My hubbies birthday was yesterday. He doesn’t really celebrate or care for his birthdays at all (as mentioned before). Ended up getting him a cake and that was it!

After dinner, while we were watching TV he says something about “having done his calisthenics in the morning”. “you did what now?” Apparently he decided he needs to get fitter and started doing push-ups and curls and stretches and that kind of stuff. “Good for you baby, you should of waited for me so I could spot your sit-ups”. Notice I did  not mention in any way me doing those kind of torture exercises!
It seems like a good timing to mention that my flexibility is in the lines of Sheldon's: 


I left the conversation drop, avoiding the soreness of the topic. And then TV blasts with the premiere of a new TV show called “Strong”. Thanks a bunch Sylvester Stallone and NBC! Hubbie does not watch reality tv! Or at least he claims not to. But he didn’t change the channel and started watching. At this point I starting fearing repercussions of such an exposure to exercise, effort and will.
And then the inevitable happened… He got me doing sit-ups and push-ups and stretches… And the promise that we would start doing them every day! NOOOOOO! Maybe it is a passing fancy and he forgets all about it by this afternoon… Or he won’t and I have to prepare for some more exercising non-existent muscles. Not sore today, which was a nice surprise in the morning! Not going to tell him tough, or the number of sequences and repeats will raise exponentially!


Wish me luck… 

Wednesday, April 13, 2016

Did you really think this through?

This just happened and I am giggling about it, so I decided to write it down to remember in the future! Not sure if it will make sense if anyone else other than myself reads it, so my apologies for that!

Context:
Small company here, keep that in mind.
President’s name (eg): Mrs. Blah blah
Project Manager name: MR. Blah blah
And “Blah blah” is an uncommon name, the kind you have to spell out each time you give it away.
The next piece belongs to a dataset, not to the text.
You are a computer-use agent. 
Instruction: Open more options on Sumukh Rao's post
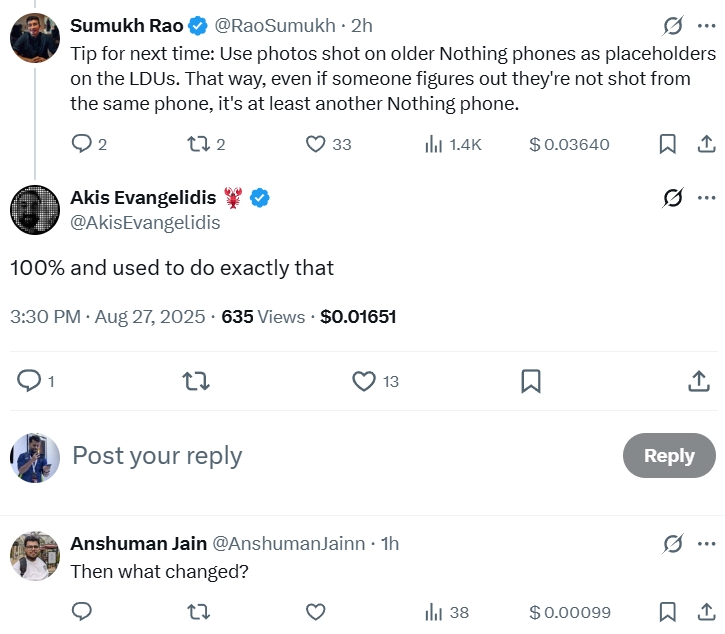click(x=706, y=25)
Project manager sends out perfectly polite e-mail to subcontractor telling him to comply to schedule and having supplies available. Subcontractor calls immediately asking to talk to the President in order for her to remove the Project Manager from the project since he is being pushy and rude.
Yeah dude, that is going to happen! She may even say that to him while in bed. Something like “hey honey, forgot to mention you are off the project you are running because some little girl disguised as a grown man is upset at you”. This guy works in construction. If he gets all flushed and upset with the e-mail Mr. Blah blah sent him, he is royally screwed working in this field. I’m a girl, pretty easily offended with nonsense stuff and I can’t find the fault in that e-mail! Part of me wants to call him and ask WTF?


This is going to be a weird Wednesday… 

Tuesday, April 12, 2016

Bowling and stuff

The title has almost no correlation with the post. But no other ideas came to mind while the floor plan of a bowling alley is staring right at me!

That being said, I should be actively preparing a scope of work based in those drawings. I’ve done 2 locations, only one to go. But this is the most confusing one, the least documented (oh the lack of pictures, why didn’t I take them instead of leaving that task to others…) and the one I feel will bring less return. I still have to do it today. But it can wait a couple more minutes!

Tomorrow is my hubbies birthday. It is a big one too. And he refuses to celebrate or even get any gifts. And that annoys me to no end for some odd reason! I wanted him to be more excited about his b-day. But then I realize it is HIS birthday and it is none of my business how he chooses to (not) celebrate it. Still it annoys me, but the little rational me tells me I should keep my feelings to myself about this and let him have his day the way he wants it! So grown-up, right? We’ll see how I fare tomorrow…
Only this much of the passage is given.